EXERCISE INPUTS ::

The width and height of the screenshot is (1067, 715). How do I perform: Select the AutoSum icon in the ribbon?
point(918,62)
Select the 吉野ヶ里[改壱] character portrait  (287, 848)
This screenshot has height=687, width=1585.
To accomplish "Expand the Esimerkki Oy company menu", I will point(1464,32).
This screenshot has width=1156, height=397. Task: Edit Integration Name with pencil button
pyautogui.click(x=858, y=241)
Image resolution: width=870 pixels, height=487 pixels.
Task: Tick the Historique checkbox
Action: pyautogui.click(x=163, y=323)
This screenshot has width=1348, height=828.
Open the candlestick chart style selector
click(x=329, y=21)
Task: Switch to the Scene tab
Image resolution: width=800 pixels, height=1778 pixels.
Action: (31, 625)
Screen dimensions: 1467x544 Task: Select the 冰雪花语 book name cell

EXERCISE BRIEF :: From the line containing "Image resolution: width=800" through the closing line of the material above, return every line exactly and omit all others.

RESPONSE ::
Image resolution: width=800 pixels, height=1778 pixels.
Action: (31, 625)
Screen dimensions: 1467x544 Task: Select the 冰雪花语 book name cell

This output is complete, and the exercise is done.